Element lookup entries
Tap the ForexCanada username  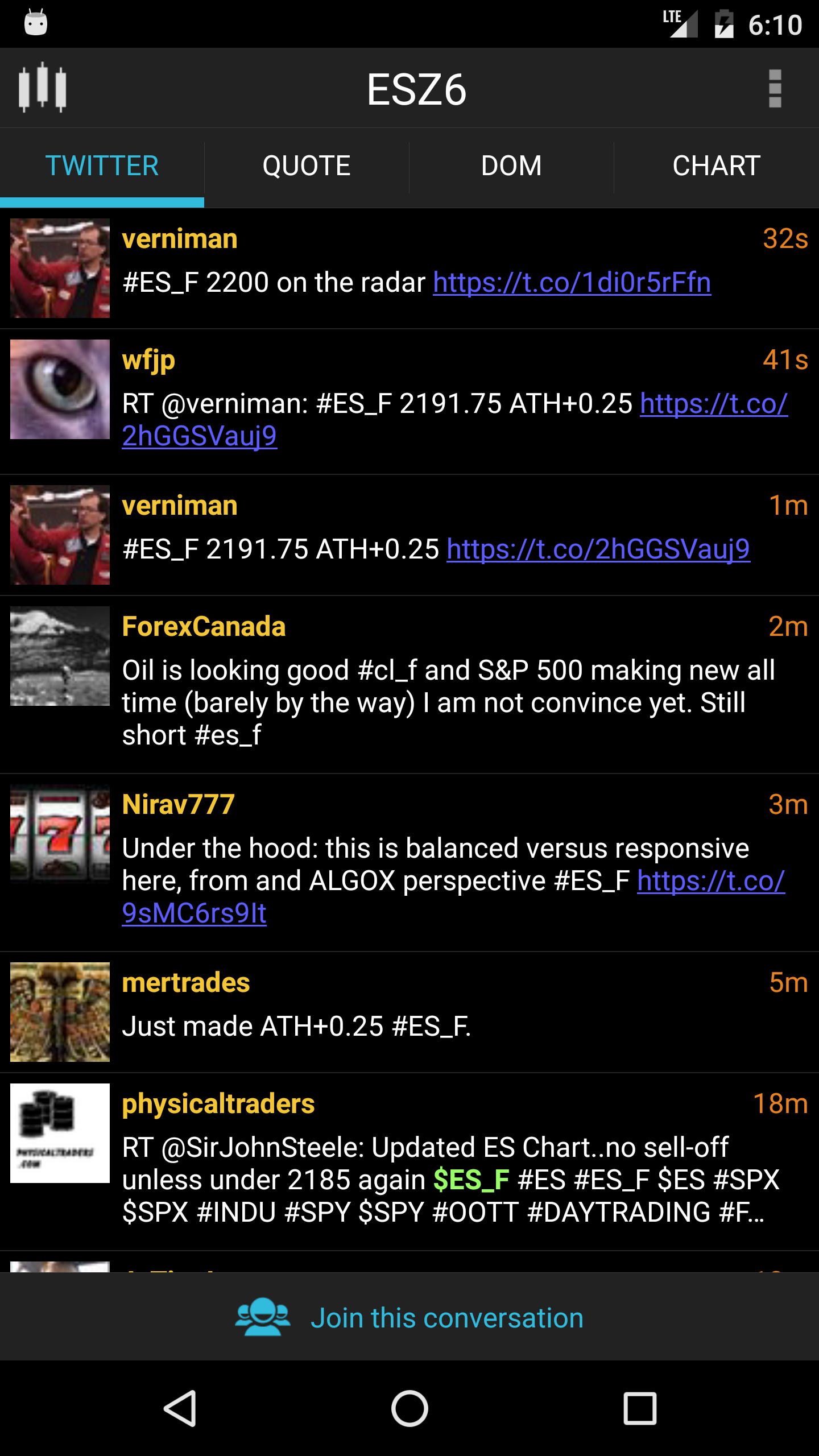click(204, 627)
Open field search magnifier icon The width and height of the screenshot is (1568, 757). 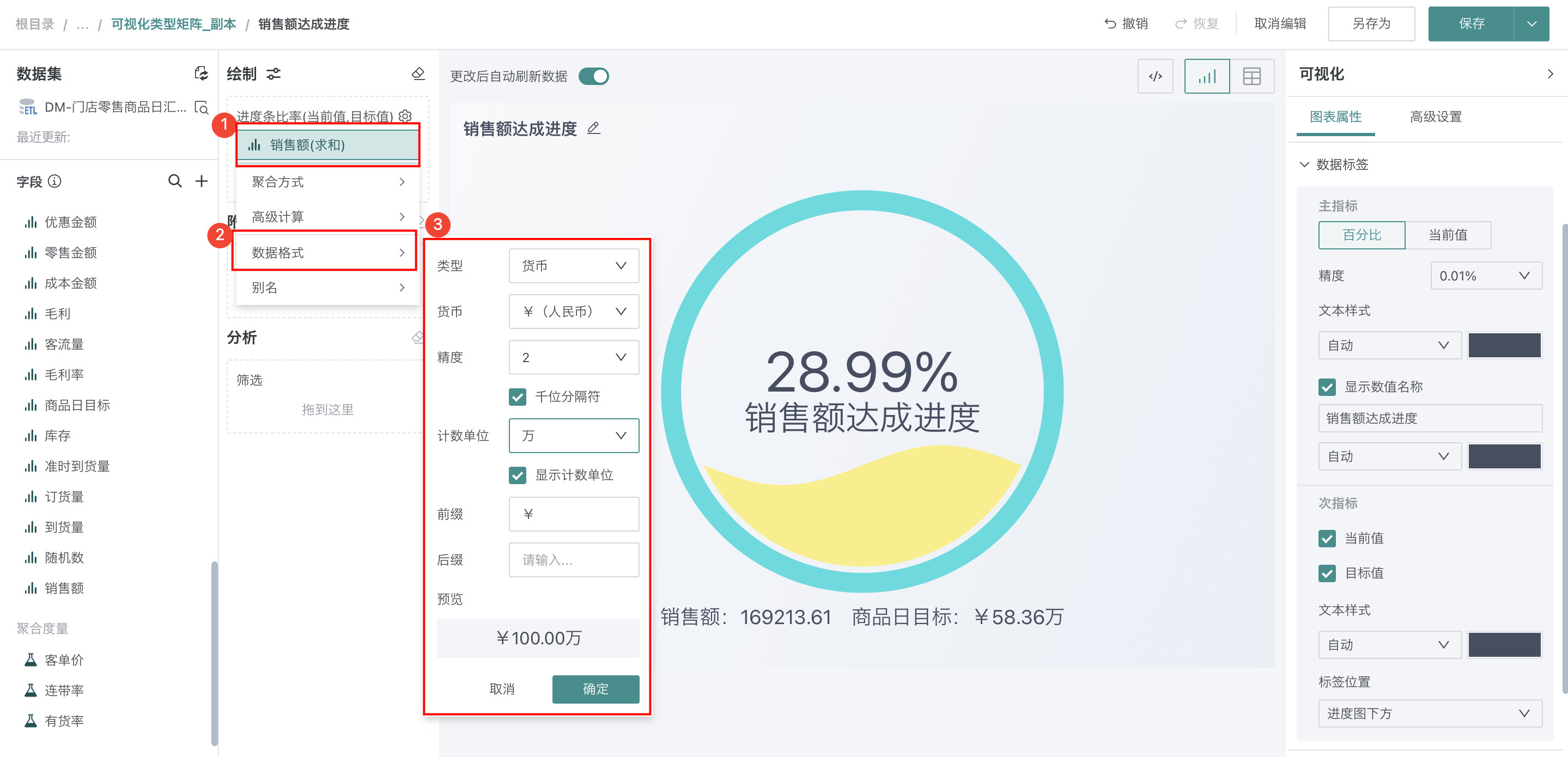(175, 181)
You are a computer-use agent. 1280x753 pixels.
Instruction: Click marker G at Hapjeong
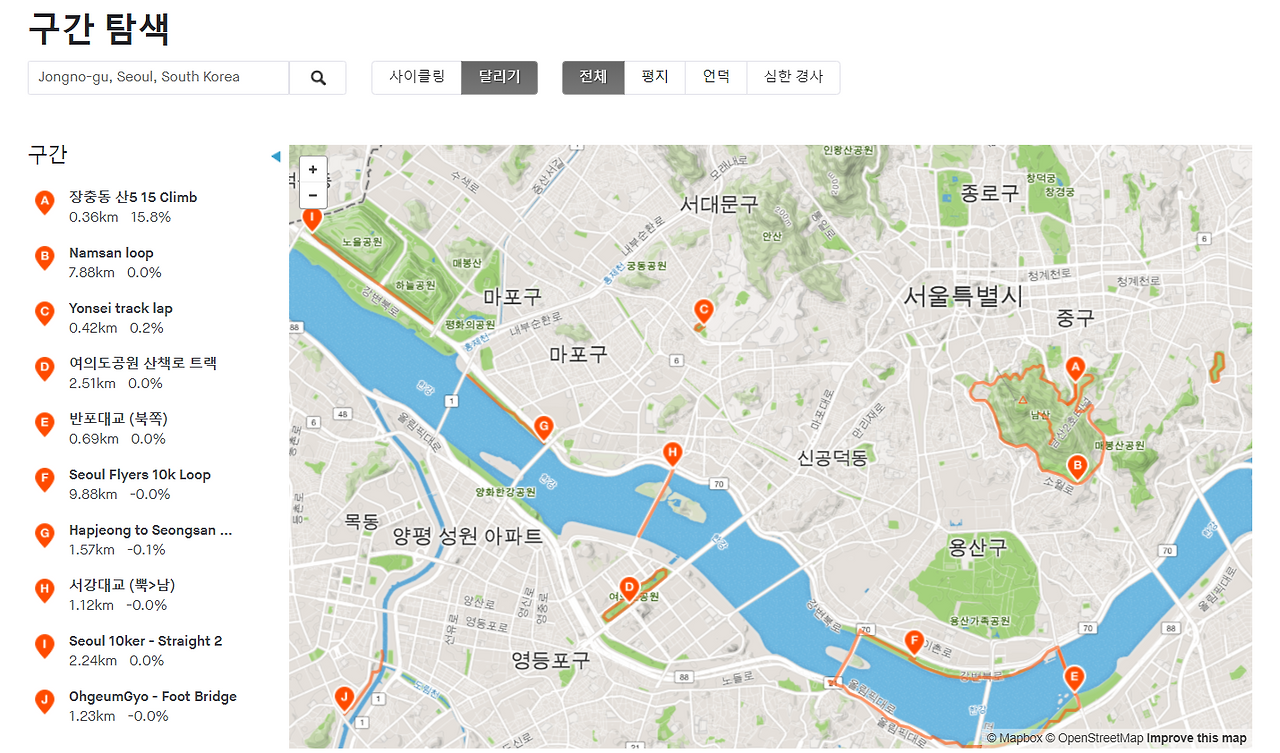[x=543, y=427]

## PROMPT
Show every line of the entries above that contains the string "Hapjeong". Case counts.

## SOLUTION TO THIS EXERCISE
Instruction: Click marker G at Hapjeong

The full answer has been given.